Share this post:
Mike Chamberlain, President, Simpler Consulting – part of Watson Health
Sally Akers, RN, MSN, CNS, Managing Partner, Provider Consulting, Watson Health
We’ve all felt that slight pang of guilt when we buy a 12 oz. bottle of spring water at a convenience store for $3 when we know we could have purchased a case of them for $6 at a big box store. But when we’re busy, thirsty and need a quick fix, we pay more. That same phenomenon occurs on a much larger scale in the supply chains and administrative processes of hospitals and health systems throughout the country, where millions are wasted each year on inefficiencies that could be eliminated with better planning.
Until recently, however, the kind of data-driven analysis required to identify the areas where these inefficiencies are causing waste simply did not exist. Just as you would be hard-pressed to calculate how much extra money you spend each year at the convenience store, hospital administrators were in the dark when it came to quantifying the cost of inefficient supply control, labor management, and clinical resource utilization.

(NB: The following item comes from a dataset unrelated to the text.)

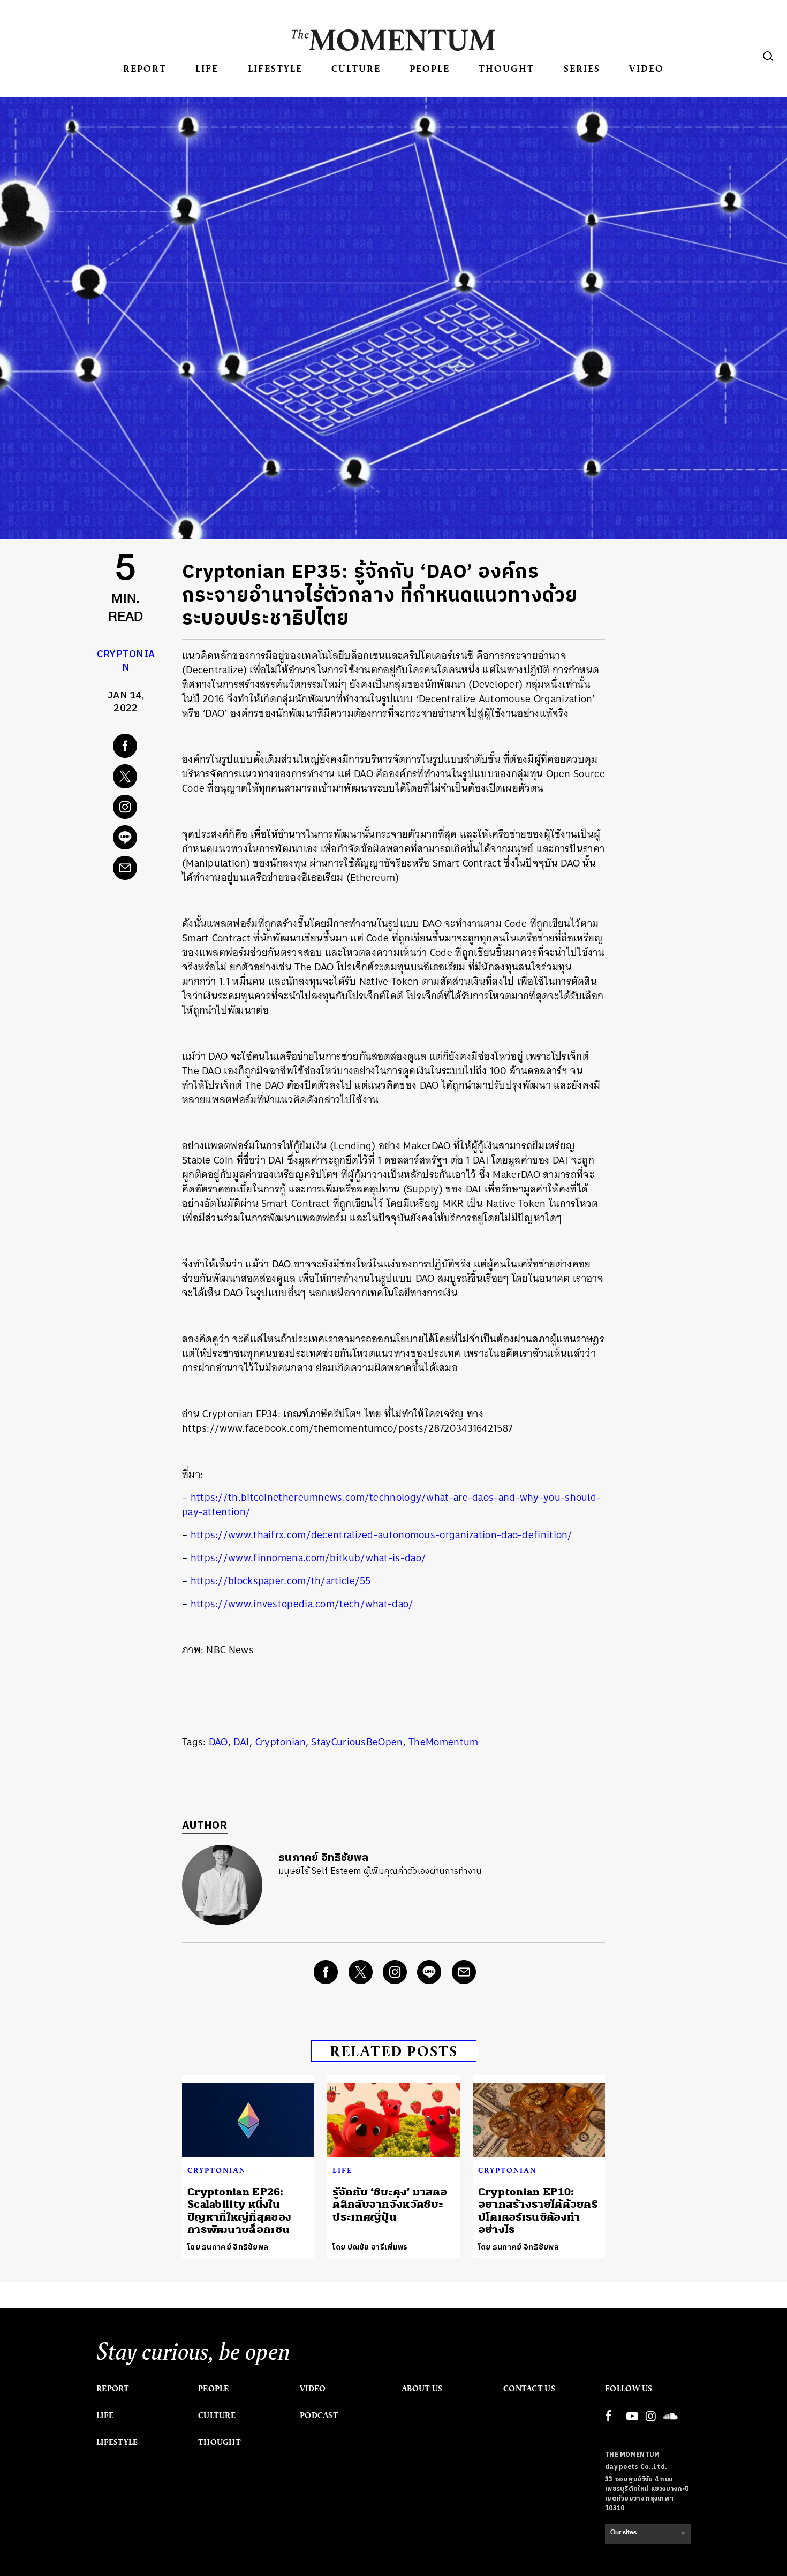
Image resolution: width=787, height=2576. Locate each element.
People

Now, thanks to innovations in data analytics and the ability to unlock disparate data sets that were once hidden in different silos of an organization, IBM Watson Health is helping hospitals and health systems transform their businesses.

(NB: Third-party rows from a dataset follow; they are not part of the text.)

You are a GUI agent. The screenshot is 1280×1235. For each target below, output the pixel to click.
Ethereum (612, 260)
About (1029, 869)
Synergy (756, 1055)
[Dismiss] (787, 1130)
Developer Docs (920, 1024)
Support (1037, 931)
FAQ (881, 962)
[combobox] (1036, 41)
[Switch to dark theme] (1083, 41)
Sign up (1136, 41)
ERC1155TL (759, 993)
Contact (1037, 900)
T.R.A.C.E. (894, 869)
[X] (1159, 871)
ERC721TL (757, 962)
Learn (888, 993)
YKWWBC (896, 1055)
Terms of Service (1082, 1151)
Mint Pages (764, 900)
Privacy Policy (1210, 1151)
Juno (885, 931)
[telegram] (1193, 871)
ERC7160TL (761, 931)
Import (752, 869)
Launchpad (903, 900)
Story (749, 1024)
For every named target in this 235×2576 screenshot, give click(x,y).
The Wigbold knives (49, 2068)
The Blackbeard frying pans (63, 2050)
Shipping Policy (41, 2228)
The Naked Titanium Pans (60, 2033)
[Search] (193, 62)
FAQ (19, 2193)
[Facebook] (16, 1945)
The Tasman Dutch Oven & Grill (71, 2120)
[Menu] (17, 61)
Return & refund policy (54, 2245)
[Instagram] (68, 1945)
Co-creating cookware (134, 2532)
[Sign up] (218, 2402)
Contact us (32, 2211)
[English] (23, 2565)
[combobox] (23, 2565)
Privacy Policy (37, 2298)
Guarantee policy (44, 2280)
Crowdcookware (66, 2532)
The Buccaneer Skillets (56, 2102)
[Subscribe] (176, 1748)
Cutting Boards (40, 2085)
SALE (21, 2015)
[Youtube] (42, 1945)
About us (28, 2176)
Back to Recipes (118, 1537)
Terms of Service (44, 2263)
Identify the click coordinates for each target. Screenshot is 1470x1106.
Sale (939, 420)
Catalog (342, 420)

Consider the example of Caldwell Memorial Hospital, a 110-bed not-for-profit community hospital that is part of the UNC Health Care System. As part of an organizational transformation initiative, the hospital wanted to fine tune its supply chain to make sure clinicians consistently had easy access to the right items, in the right place and at the lowest possible cost.
Too often, that was not the case. By collecting data on inventory visibility, demand flow optimization and management of physician preference items, the hospital found that it had excess inventory on a number of items, was paying too much in distribution costs, and had widespread variation in items and resources requested by different physicians.
The analysis found two primary causes for these inefficiencies: 1) the hospital was ordering items based on forecasted need, which was often inaccurate, and 2) there was no continuity or standardization from one physician to the next in terms of what preference items were stocked in the hospital. By implementing a visual replenishment system that stocks supplies based on actual need, the hospital realized $2.62 million in annualized savings over the course of the 13 month initiative. The hospital then uncovered another $4.1 million in cost savings, by working with a consultancy and applying a proprietary tool to break down resource utilization by diagnosis, physician, revenue center and intensity of service, and using the results to streamline the number and variety of materials used.
CHRISTUS Trinity Mother Frances Health System (CHRISTUS) in Northeast Texas had a similar experience. In this example, however, the stakes were even greater. A number of its payer contracts changed, leaving the six hospital health system staring down a $25 million budget shortfall. The system needed to find cost savings quickly, but rather than implement a blanket, across-the-board expense reduction, CHRISTUS Trinity Mother Frances turned to data analytics to spotlight the areas where it could improve the most.
In this case, the key data set for identifying inefficiencies came from other hospitals. Using an industry leading comparative database, the health system was able to benchmark its performance in cost, productivity, and resource utilization against best-in-class facilities of similar size and demographics. This black-and-white comparison allowed leadership to quickly identify areas where the system was underperforming its peers, notably in supply and labor expenses, labor productivity, skill mix, patient length of stay and costs associated with purchased services.
Once the database helped identify the hot spots, CHRISTUS Trinity Mother Frances was able to assemble a team to start tackling these issues head-on. The health system ultimately saved $6 million by renegotiating contracts that were not in line with industry norms, $10 million by setting new standards around overtime and outside agency utilization, $7 million by reducing waste in its supply chain and $3 million by reducing average patient length of stay. In just one year, the health system carved $26 million in waste out of its administrative processes, outperforming its goal by a million dollars.
This idea of finding opportunities for performance improvement through deep analysis of a health system’s administrative data, and the data of its peers, is not limited to controlling expenses. Indiana University Health System (IU Health) was able to mine this data for insights on how to make its service lines more efficient.
Leveraging the peer group benchmark data from that same industry leading database that CHRISTUS Trinity Mother Frances used, IU Health quickly found that it was underutilizing its outpatient oncology services and emergency department capacity, while over utilizing telemetry. In fact, telemetry usage at one of its hospitals was 70 percent higher than average among peer group hospitals.
Armed with this data, IU Health administrators were able assemble a diverse team of operational, clinical, and managerial staff to redirect patient volumes, staffing and resource utilization to be more in line with industry best practices, and more consistent from hospital-to-hospital within the IU Health System.
In each of these examples, information hidden in hospital administrative data sets became the cornerstone to performance improvement initiatives by helping administrators and clinicians make better decisions. Increasingly, the ability to unlock, analyze and operationalize the insights from that data will be critical to achieving value-based payment thresholds, reducing waste, and improving operational efficiency.